(Item coordinate data)

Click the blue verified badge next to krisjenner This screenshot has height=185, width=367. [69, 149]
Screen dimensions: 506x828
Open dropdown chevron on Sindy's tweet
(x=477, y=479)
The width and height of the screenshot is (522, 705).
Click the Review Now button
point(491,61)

---

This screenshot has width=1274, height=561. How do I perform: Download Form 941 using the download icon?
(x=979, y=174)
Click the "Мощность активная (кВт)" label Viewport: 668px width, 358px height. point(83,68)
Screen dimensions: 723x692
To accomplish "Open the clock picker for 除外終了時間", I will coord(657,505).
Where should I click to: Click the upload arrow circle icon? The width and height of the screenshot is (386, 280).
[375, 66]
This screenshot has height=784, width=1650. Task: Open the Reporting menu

==

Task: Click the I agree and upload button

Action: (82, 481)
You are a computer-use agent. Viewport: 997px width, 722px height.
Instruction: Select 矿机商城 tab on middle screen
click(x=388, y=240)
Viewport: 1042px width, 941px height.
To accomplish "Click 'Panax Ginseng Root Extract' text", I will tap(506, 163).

- _Aim of the task_: Edit the records from the line that has "Click the blue" through the line that has "point(491,61)", putting "capture" wherever "screenshot" appears and leaving everything else unchanged.

- _Answer below_:
Click the blue verified badge next to krisjenner This capture has height=185, width=367. [69, 149]
Screen dimensions: 506x828
Open dropdown chevron on Sindy's tweet
(x=477, y=479)
The width and height of the capture is (522, 705).
Click the Review Now button
point(491,61)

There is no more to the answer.